Primary ciliary dyskinesia is a rare syndrome, characterised by extensive genetic heterogeneity and clinical variability. Mutations in over 40 genes have been reported to cause this syndrome, and genes continue to be discovered. Abnormal ciliary function leads to unexpected neonatal respiratory distress in term infants, persistent wet cough from early infancy, bronchiectasis, chronic rhinosinusitis, and conductive hearing impairment; 50% of patients have situs inversus, and infertility is common.1 Disease progression is highly variable, with some patients maintaining reasonably good lung function and quality of life into later adulthood, whereas other patients have worse outcomes.2, 3, 4, 5 Evidence shows that mutations in different genes lead to variable phenotypes; for example, some genes are never associated with situs anomalies, and variants in other genes are more likely to cause infertility.6, 7 A few studies have suggested an association between some genes and the severity of pulmonary disease, but the evidence remains scarce.8, 9, 10, 11
Primary ciliary dyskinesia is estimated to affect 1 in 10 000 to 1 in 15 000 Europeans and is more common in populations with closed genetic pools;12, 13, 14 interestingly, genetic heterogeneity is seen in socially isolated consanguineous populations.15, 16 Estimates of prevalence are scarce outside of Europe, but primary ciliary dyskinesia is expected to be more common in certain populations (eg, in Arab countries).17, 18 A survey of specialists in Europe reported that only a small proportion of patients estimated to have primary ciliary dyskinesia have been diagnosed, and that 37% of patients reported in an international survey that they had visited a doctor for primary ciliary dyskinesia-related symptoms more than 40 times before being referred for testing.12, 19 The reasons for underdiagnosis are multifactorial, including difficulty accessing diagnostic services and the lack of awareness of the syndrome among general physicians.19 Symptoms are non-specific, and patients with situs inversus, which is rare in the general population, are diagnosed earlier than those with normal organ positioning.12 Clinical tools have been developed to help physicians identify patients for testing,20, 21 but these tools are based on typical symptoms; however, awareness of genotypes associated with atypical presentations is increasing.

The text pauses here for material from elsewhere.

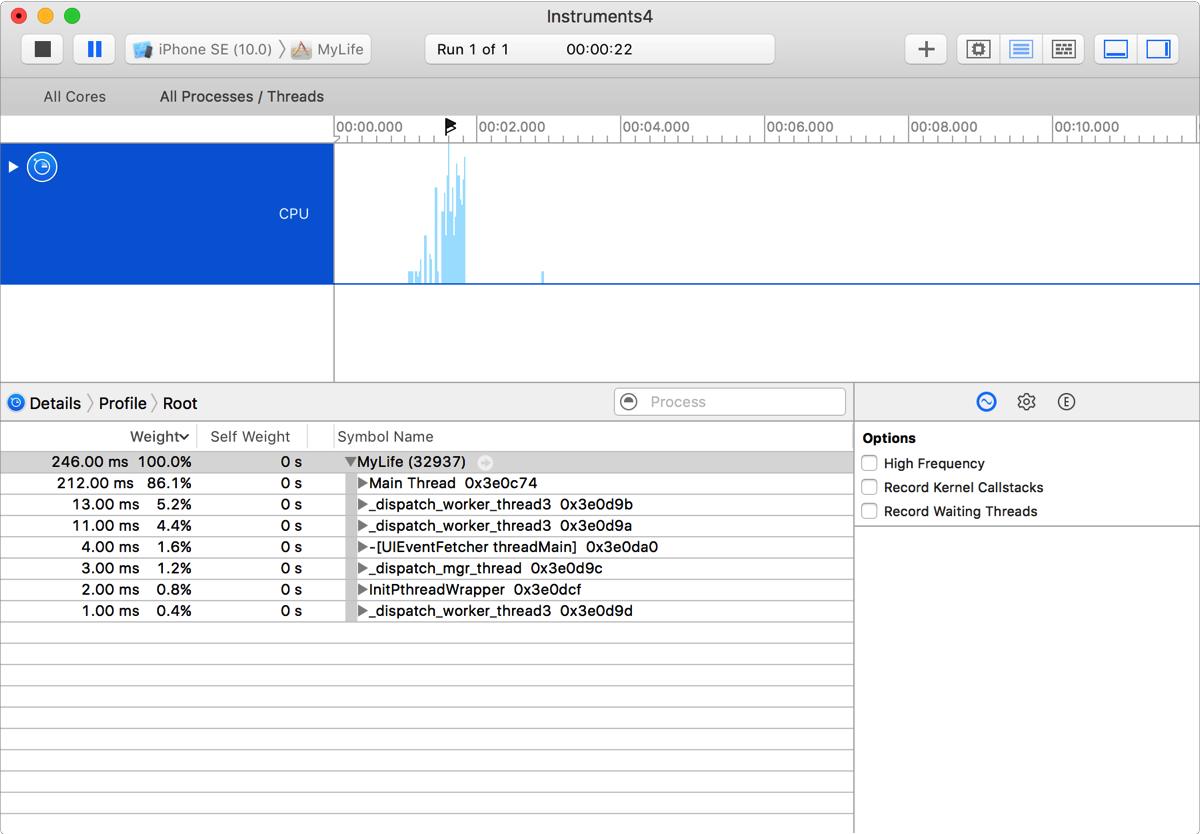This screenshot has width=1200, height=834.
Task: Check Record Kernel Callstacks
Action: click(870, 487)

As with other rare diseases, the evidence for treating patients with primary ciliary dyskinesia is scarce. In addition to the few small studies for this syndrome, consensus guidelines are based on evidence from more common disorders, such as cystic fibrosis and chronic rhinosinusitis.22, 23
Key messages
- •
Primary ciliary dyskinesia is a syndrome caused by mutations in genes responsible for structure and function of motile cilia; although mutations have been identified in more than 40 responsible genes, the genetic cause of this syndrome is not known in approximately 25% of patients
- •
A diagnosis of primary ciliary dyskinesia can be confirmed by identification of a hallmark ultrastructural defect by transmission electron microscopy or bi-allelic pathogenic mutations in a known primary ciliary dyskinesia gene
- •
Genetic advances are identifying patients with atypical presentations of primary ciliary dyskinesia and have confirmed some overlaps with non-motile ciliopathies
- •
No diagnostic test is perfect for primary ciliary dyskinesia; therefore, diagnosis relies on a combination of tests and no test can be used in isolation
- •
Some genotype–phenotype associations have been described in small studies. International collaborations and prospective registries are needed to properly understand these associations
- •
In the absence of disease-specific evidence, respiratory management of primary ciliary dyskinesia is based on evidence from cystic fibrosis. Guidelines for primary ciliary dyskinesia recommend regular airway clearance and treatment of pulmonary exacerbations with antibiotics for all patients. Early steps towards personalised medicine are being taken in light of genetic understanding
In this Review, we discuss the information available regarding the underlying mechanisms of primary ciliary dyskinesia and how this knowledge might inform our understanding of clinical presentation and natural disease progression. We review current diagnostic and management strategies for patients with primary ciliary dyskinesia. We will discuss how the improving knowledge of primary ciliary dyskinesia genetics is affecting the understanding of the phenotype, the conduct of diagnostic testing, and management of patients. We reflect on the expanding phenotype, and how this challenges the definition of primary ciliary dyskinesia.